Lines from the one containing "Open the XTREME UNIVERSE menu" through the final line of the records below are needed, copied exactly, with no pictures.

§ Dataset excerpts
Content starts

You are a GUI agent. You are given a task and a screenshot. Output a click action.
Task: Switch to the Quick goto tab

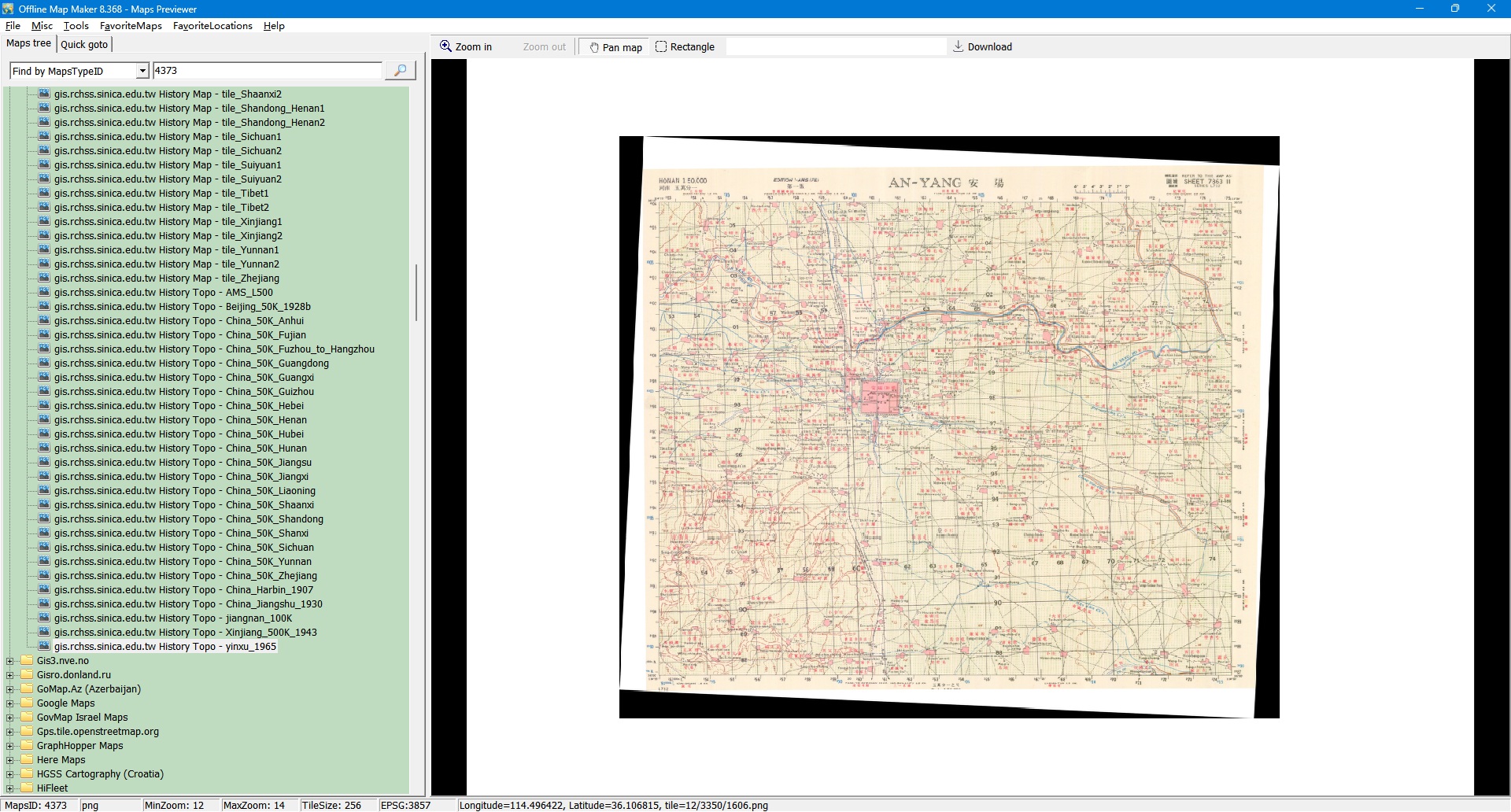pos(84,45)
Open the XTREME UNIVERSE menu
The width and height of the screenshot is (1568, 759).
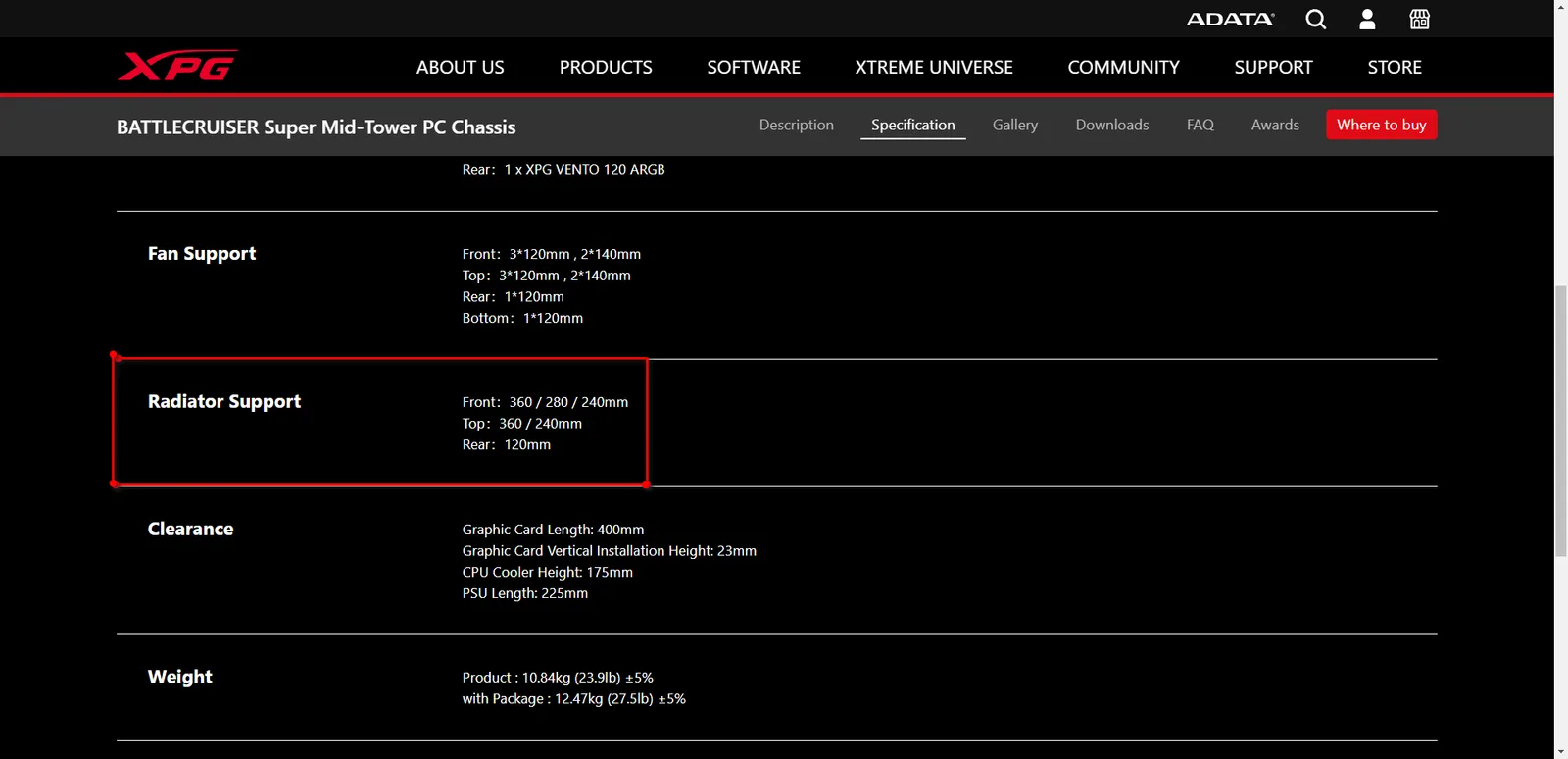click(x=934, y=67)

Content ends

§ YOUR SOLUTION
Open the XTREME UNIVERSE menu
The width and height of the screenshot is (1568, 759).
click(x=934, y=67)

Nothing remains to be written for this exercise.